En attendant, j’aurais aimé entendre cet esprit !
Cher mon peuple,
Peuple de ma suzeraineté
Peuple de mes protections de ma souveraineté.
Après l’hiver et notre déplaisir, le printemps sans désir, tu attends du souverain de te parler sans begayer, sans éviter mot, sans monnayer.
Tu m’as confié un patrimoine, légué ta confiance tel à un moine
Ai-je répondu, ai-je défendu, ai-je été l’idoine?
A Jerada, ou Zagora, ou dans le Rif
Tes cris, tes hurlements, tes aboiements,
Que mes vizirs en excès d’attermoiment ont mal accepté, me renvoient à mes absences et mes larmoiements
Je n’ai pas fait le seul voyage à faire, celui de tes douleurs.
Tes misères accrues, tes humiliations recrues, tes souffrances absolues
Je les vois, je les sens
Je les conçois, je les comprends
Tu m’as légué un pays, que j’ai légué à mes délégués, qu’ils ont relégué aux bans des nations.
Je ne peux rien te cacher.
Ton éducation oubliée,
Tes libertés décriées,
Ta dignité altérée vous a abasourdie.
La rue, les tréfonds des mines, les aridités de vos montagnes vous étouffent
Les lendemains qui ne chantent ne donnent que précaires et malbouffe.
Cher mon peuple
J’ai consenti il y’a un an que les 18 ans à te commander étaient échecs et désillusions
J’ai nommé des responsables aux formidables illusions.
J’ai décidé de reprendre la main, de redevenir ton monarque, ton absolu, ton suprême.

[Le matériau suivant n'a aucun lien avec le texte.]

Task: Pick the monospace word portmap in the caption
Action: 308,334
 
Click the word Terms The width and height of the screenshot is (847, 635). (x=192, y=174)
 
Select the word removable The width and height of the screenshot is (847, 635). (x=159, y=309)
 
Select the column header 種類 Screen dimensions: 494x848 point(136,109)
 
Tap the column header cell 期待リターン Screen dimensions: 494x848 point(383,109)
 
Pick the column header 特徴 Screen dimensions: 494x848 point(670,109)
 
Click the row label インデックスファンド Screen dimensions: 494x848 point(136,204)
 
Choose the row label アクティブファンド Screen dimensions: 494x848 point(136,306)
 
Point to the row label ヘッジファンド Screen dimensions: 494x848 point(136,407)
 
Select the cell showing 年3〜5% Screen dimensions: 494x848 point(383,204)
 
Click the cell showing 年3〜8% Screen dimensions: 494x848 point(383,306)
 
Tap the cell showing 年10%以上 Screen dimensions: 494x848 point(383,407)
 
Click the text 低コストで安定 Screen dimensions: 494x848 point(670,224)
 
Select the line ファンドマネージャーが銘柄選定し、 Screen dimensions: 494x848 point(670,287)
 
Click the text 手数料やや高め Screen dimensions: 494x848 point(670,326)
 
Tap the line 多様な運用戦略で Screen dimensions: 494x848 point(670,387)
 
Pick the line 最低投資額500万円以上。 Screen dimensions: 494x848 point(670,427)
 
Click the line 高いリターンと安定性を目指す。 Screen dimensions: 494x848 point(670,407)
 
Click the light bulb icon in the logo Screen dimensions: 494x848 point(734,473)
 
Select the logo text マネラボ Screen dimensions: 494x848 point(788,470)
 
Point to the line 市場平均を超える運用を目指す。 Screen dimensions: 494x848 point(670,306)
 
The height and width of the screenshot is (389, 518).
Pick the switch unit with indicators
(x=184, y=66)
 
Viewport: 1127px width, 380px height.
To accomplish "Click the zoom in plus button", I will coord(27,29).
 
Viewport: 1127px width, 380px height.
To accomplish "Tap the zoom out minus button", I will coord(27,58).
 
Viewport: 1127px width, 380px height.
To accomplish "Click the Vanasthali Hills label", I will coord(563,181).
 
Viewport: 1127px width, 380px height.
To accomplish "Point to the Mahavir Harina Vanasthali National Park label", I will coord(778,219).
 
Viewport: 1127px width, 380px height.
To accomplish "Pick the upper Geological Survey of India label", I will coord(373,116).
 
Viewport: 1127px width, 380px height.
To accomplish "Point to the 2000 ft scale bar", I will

Mais tout n’est pas paradis
Entre celui qui cumule les dollars
Et celui qui n’a pas le moindre radis
Celui qui se soigne sans soucis
Et celui qui n’a que le linceul comme abris
Celui qui vit dans les palais
Et celui qui se cloître dans le gourbi
Celui qui éduque à Harvard
Et celui qui résiste dans les taudis
Celui qui cumule richesse et bonheur
Et celui qui ne vit.
Rien de tout ce que j’ai promis n’est construit
Damnés sont tes enfants
Damnés sont tes cris
Damnés sont tes âmes souffrances
Mais que puis- je faire de plus que je n’ai pu faire ?
J’ai confié le pays à mes confidents
Les reines de mes pensées à mes confesseurs.
Les idées les plus belles aux redresseurs
Mais, cher mon peuple, tu ne vois que profiteurs, indignes casseurs.
Tu l’as remarqué et tu t’es manifesté
Tu sais bien que dans le pays de ma majesté, rien ne saurait être tolérable sans ma suprême volonté.
Ta fleur de jeunesse, ta ressource de femmes, ton capital d’appartenance ont enfanté ta dignité que des indignés ont élevé en hymne à la vie.
Alors que puis-je pour tes damnés ?
Si je les libère, je te libère et je condamne mon pouvoir.
Si je les embastille encore, je t’embastille et je condamne mon pouvoir.
Cher mon peuple,
J’ai décidé de me libérer de tes charges et te céder ton pouvoir.
J’ai décidé de me demettre de tes affaires pour me concentrer sur mes affaires.
Je serais ton Roi et toi mon pouvoir, nous demissionnerons collectivement.
Cela, certains le qualifient de démocratie
Je ne m’occuperais plus de tes questions citoyenne.
Quand à tes vilipendeurs, tu sauras t’en occuper.
Parmi tes enfants, il y’a ceux qui seront plus dignes de ta sollicitude.
Crois moi cher mon peuple, j’ai compris.
Je te laisse
Ton monarque d’hier et d’aujourd’hui
Demain on verra !
M. T.
Notes
(1) Discours utopique, discours parodique: le paradigme thélémique du Silène inversé, François Rigolot, seizième Siècle, No. 2 (2006), pp. 43-55
(2) « Le despotisme oriental », Karl Witfogel, 1957 : Oriental Despotism: A Comparative Study of Total Power, New Haven, Connecticut, Yale University Press. En français, « Le Despotisme oriental », traduit par Michèle Pouteau, Paris 1964, 1977.